START Source material

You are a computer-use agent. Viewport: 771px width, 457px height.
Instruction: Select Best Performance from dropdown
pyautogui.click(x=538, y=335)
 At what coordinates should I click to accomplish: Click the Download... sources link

END Source material
START Source material

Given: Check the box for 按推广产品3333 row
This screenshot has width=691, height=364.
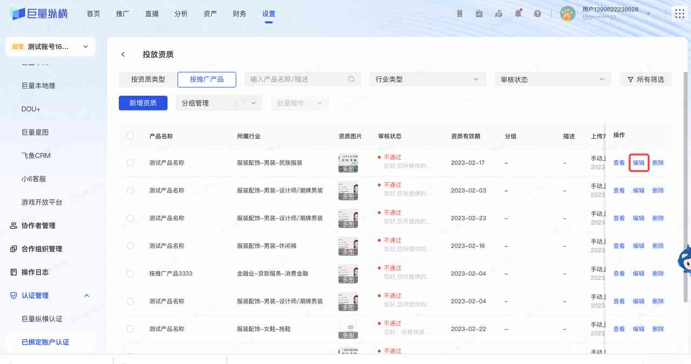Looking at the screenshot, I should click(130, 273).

END Source material

- _The exercise_
Pull out every line of the material above that contains the word "height", and copy each one as it appears.

- _Solution to this task_
You are a computer-use agent. Viewport: 771px width, 457px height.
This screenshot has width=691, height=364.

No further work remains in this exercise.